Syekh Taqiyyuddin An
Nabhani menamatkan kuliahnya di Darul Ulum pada tahun 1932.
Pada tahun yang sama beliau menamatkan pula kuliahnya di Al Azhar Asy Syarif
menurut sistem lama, di mana para mahasiswanya dapat memilih beberapa syekh Al
Azhar dan menghadiri halaqah-halaqah mereka mengenai bahasa Arab, dan ilmu-ilmu syari'ah seperti fiqih, ushul fiqih, hadits, tafsir,tauhid (ilmu kalam), dan yang sejenisnya.
Dalam forum-forum
halaqah ilmiyah tersebut, An Nabhani dikenal oleh kawan-kawan dan
sahabat-sahabat terdekatnya dari kalangan Al Azhar, sebagai seseorang dengan
pemikiran yang genius, pendapat yang kukuh, pemahaman dan pemikiran yang
mendalam, serta berkemampuan tinggi untuk meyakinkan orang dalam
perdebatan-perdebatan dan diskusi-diskusi fikriyah. Demikian juga ia sangat
bersungguh-sungguh, tekun, dan bersemangat dalam memanfaatkan waktu guna
menimba ilmu dan belajar. Setelah menyelesaikan pendidikannya, Syekh
Taqiyyuddin An Nabhani kembali ke Palestina untuk kemudian bekerja di
Kementerian Pendidikan Palestina sebagai seorang guru di sebuah sekolah
menengah atas negeri
di Haifa. Di samping itu ia juga mengajar di sebuah Madrasah Islamiyah di
Haifa.
Pada tahun 1940,
ia diangkat sebagai Musyawir (Pembantu Qadi) dan ia terus memegang jabatan ini
hingga tahun 1945,
yakni saat ia dipindah ke Ramallah untuk menjadi qadi di Mahkamah
Ramallah hingga tahun 1948.
Setelah itu, ia keluar dari Ramallah menuju Syam sebagai akibat jatuhnya Palestina ke
tangan Yahudi.
Pada tahun 1948 itu
pula, sahabatnya Al Ustadz Anwar Al Khatib mengirim surat kepadanya, yang
isinya meminta agar ia kembali ke Palestina untuk diangkat sebagai qadi di
Mahkamah Syar'iyah Al Quds.

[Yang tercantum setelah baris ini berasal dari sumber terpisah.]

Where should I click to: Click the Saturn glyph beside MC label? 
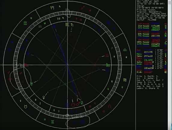pos(72,25)
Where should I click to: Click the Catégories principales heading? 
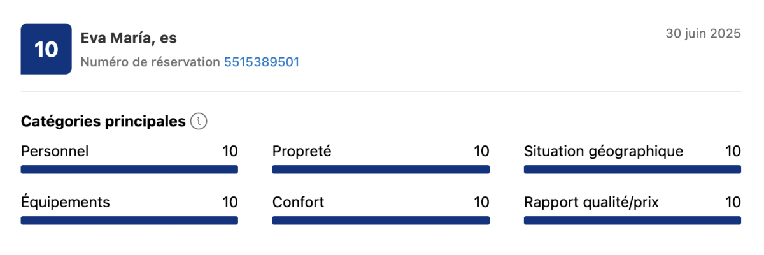[x=103, y=121]
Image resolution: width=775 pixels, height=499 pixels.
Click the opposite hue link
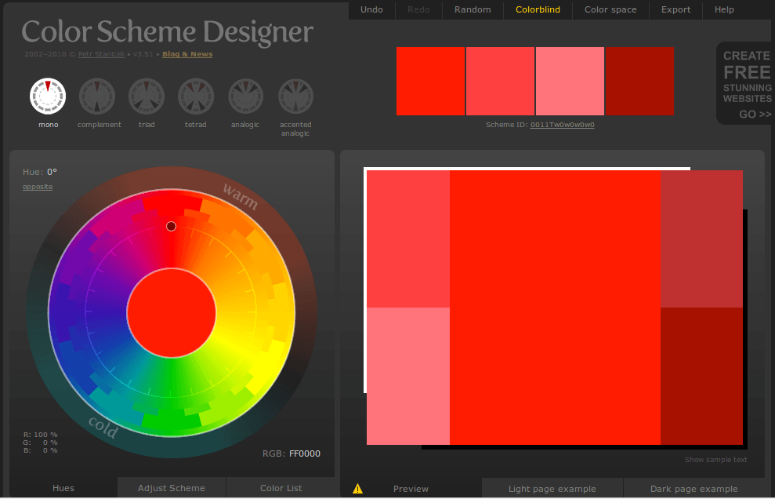click(38, 187)

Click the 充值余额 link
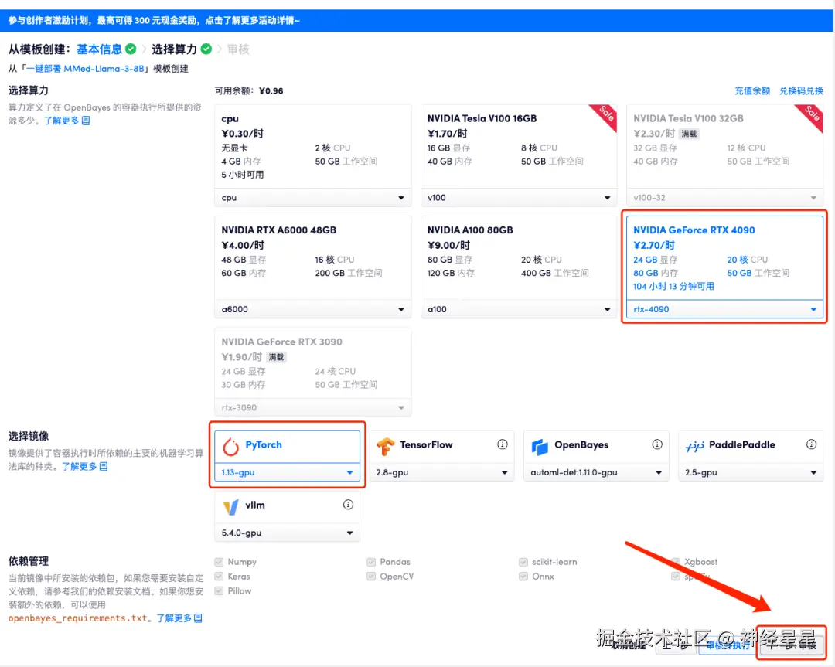[x=752, y=90]
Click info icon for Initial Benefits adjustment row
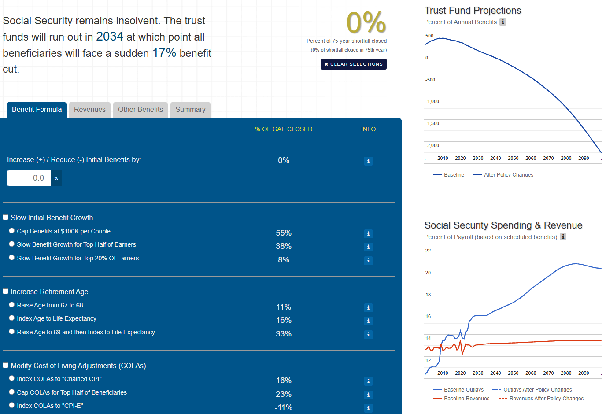This screenshot has width=606, height=414. click(x=368, y=161)
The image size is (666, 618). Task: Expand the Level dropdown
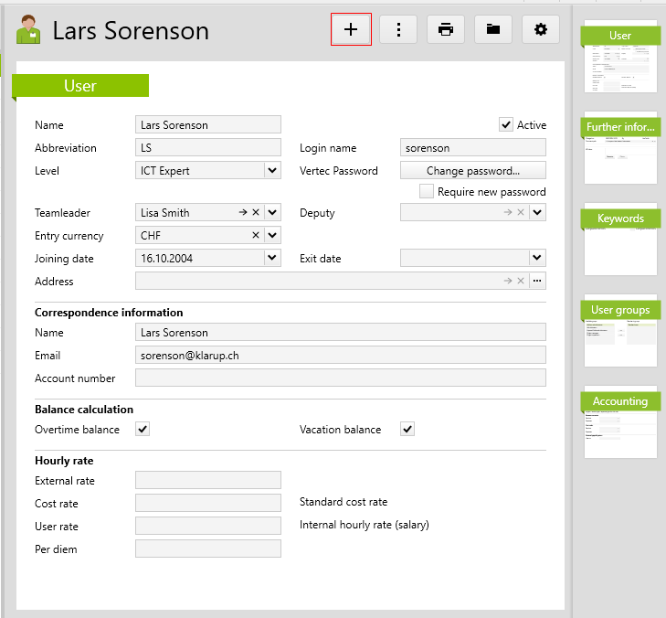click(x=272, y=170)
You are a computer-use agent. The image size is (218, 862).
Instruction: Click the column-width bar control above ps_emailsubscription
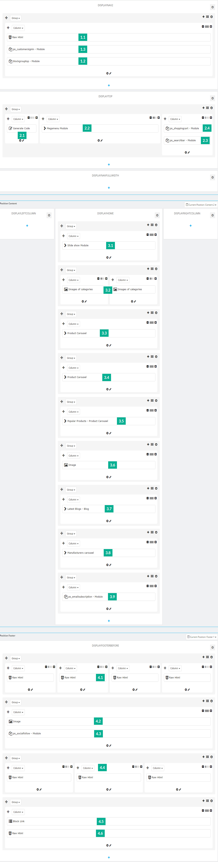click(152, 586)
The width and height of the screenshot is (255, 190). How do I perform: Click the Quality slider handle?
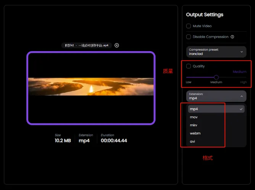tap(216, 77)
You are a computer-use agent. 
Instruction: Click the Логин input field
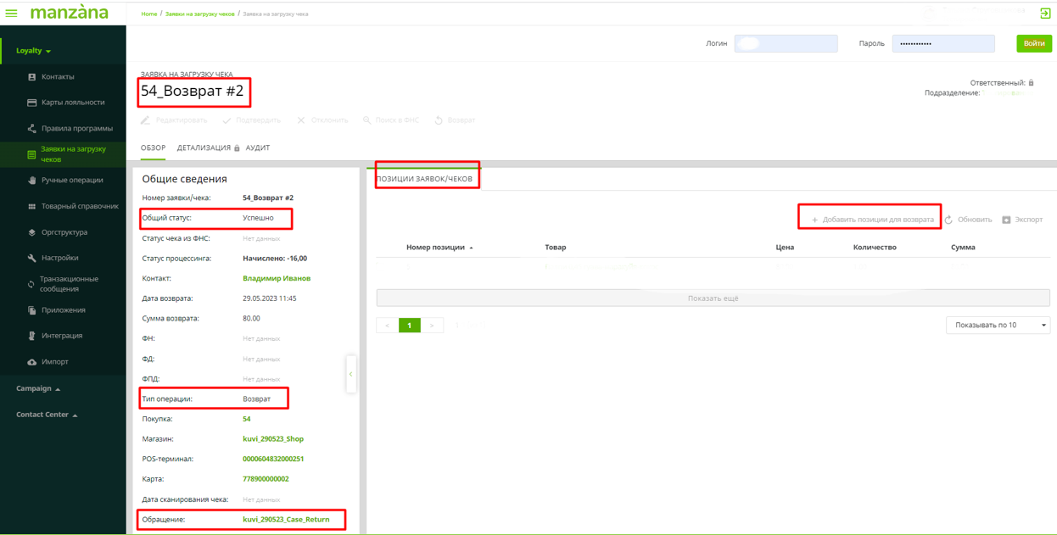coord(786,44)
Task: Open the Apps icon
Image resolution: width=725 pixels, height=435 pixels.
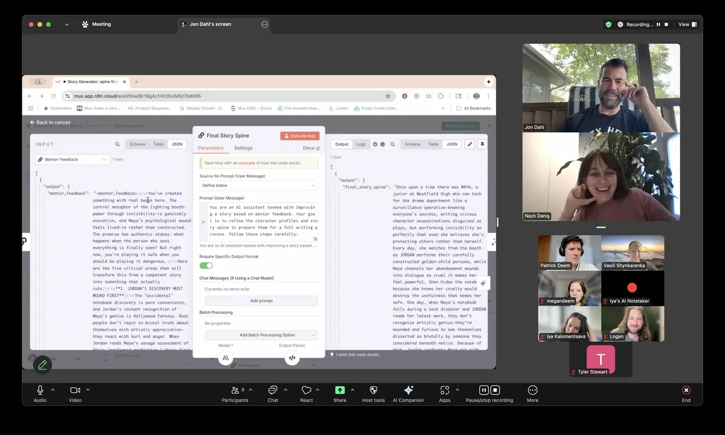Action: click(x=445, y=390)
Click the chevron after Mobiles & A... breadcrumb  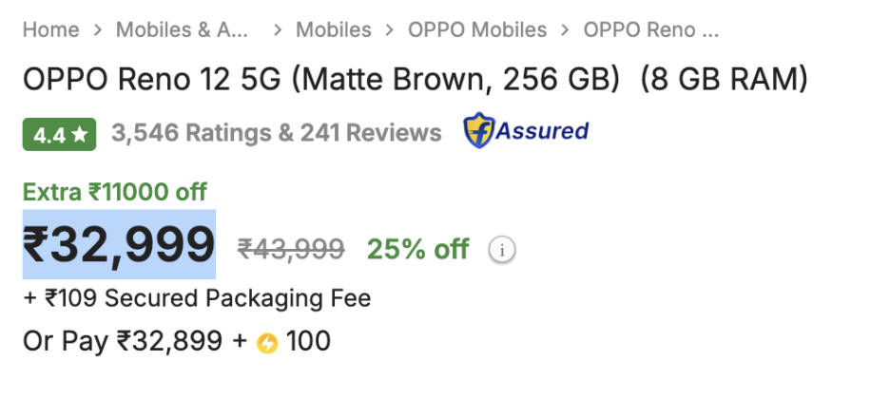coord(278,30)
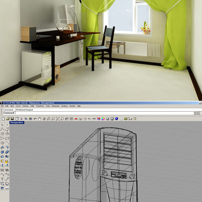The image size is (202, 202).
Task: Open the Transform menu
Action: 40,106
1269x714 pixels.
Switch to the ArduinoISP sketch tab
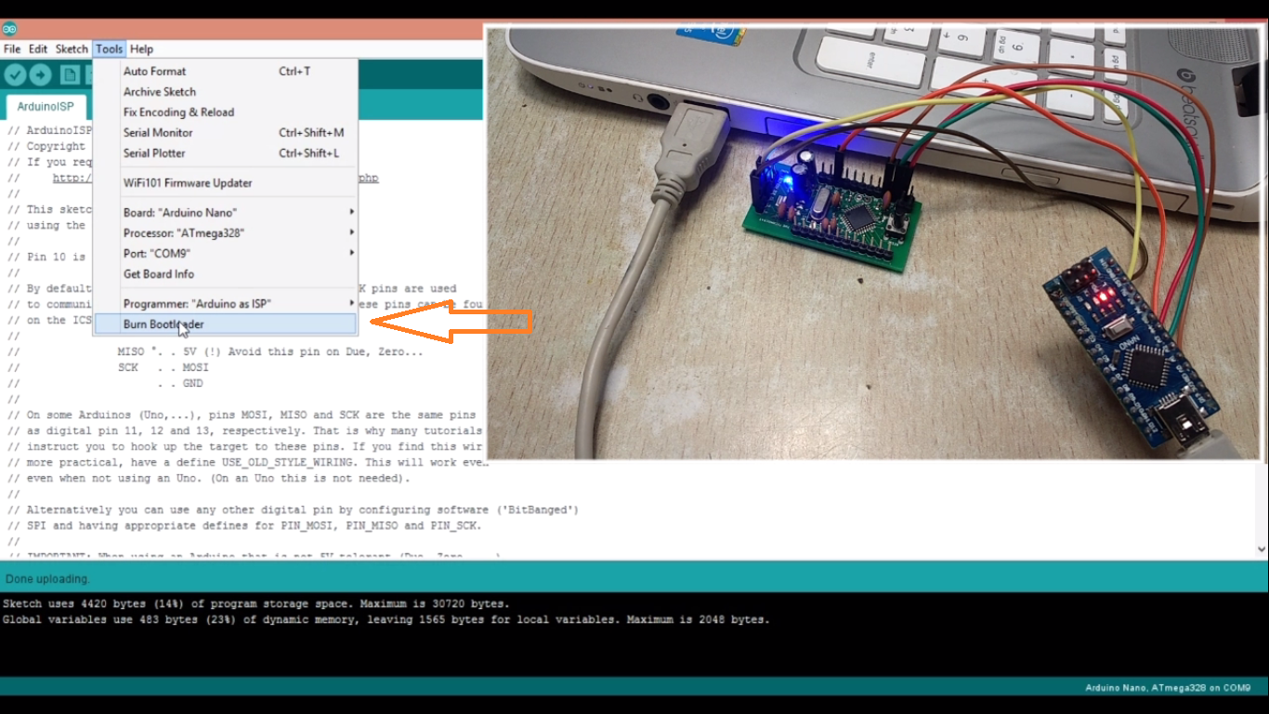click(x=44, y=106)
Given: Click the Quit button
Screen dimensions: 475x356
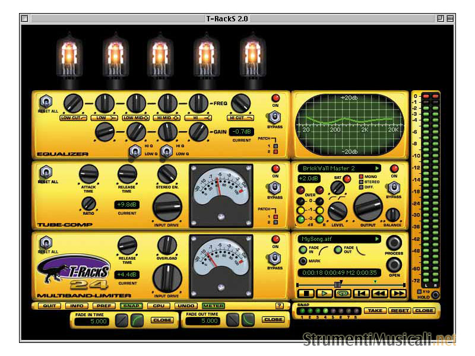Looking at the screenshot, I should (49, 306).
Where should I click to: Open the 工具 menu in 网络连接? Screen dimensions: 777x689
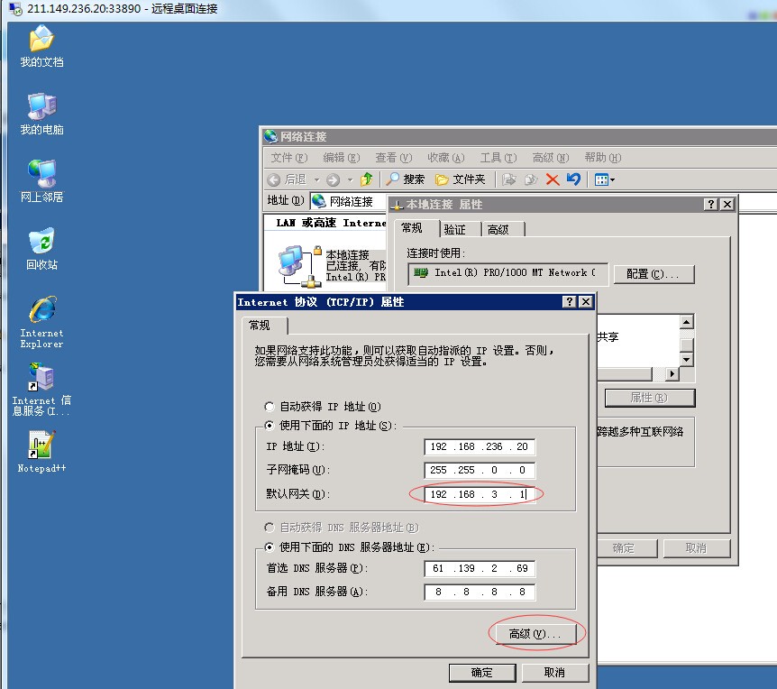pyautogui.click(x=496, y=158)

Syekh Taqiyyuddin mengabulkan permintaan itu dan
kemudian beliau diangkat sebagai qadi di Mahkamah Syar'iyah Al Quds pada tahun
1948.
Pada tahun 1951,
Syekh An Nabhani menziarahi kota Amman untuk menyampaikan ceramah-ceramahnya
kepada para pelajar Madrasah
Tsanawiyah di Kulliyah
Ilmiyah Islamiyah. Hal ini terus berlangsung sehingga awal tahun 1953,
ketika ia mulai sibuk dalam Hizbut Tahrir, yang telah dirintis antara
tahun 1949 hingga 1953.
Sejak remaja Syekh An
Nabhani sudah memulai aktivitas politiknya karena pengaruh kakeknya, Syekh
Yusuf An Nabhani. Pengalaman itulah yang mengantarkannya mendirikan partai politikberasas Islam, Hizbut Tahrir
di Al
Quds (Yerusalem)
pada tahun 1953. Syekh Taqiyyuddin An Nabhani meninggal dunia pada tahun 1398 H/ 1977 M dan dikuburkan di Pekuburan Al Auza'i
diBeirut.
Sumbangan Untuk Islam
Ia telah meninggalkan kitab-kitab
penting yang dapat dianggap sebagai kekayaan pemikiran yang tak ternilai
harganya. Karya-karya ini menunjukkan bahwa Syekh Taqiyyuddin An Nabhani
merupakan seorang yang mempunyai pemikiran brilian dan analisis yang cermat.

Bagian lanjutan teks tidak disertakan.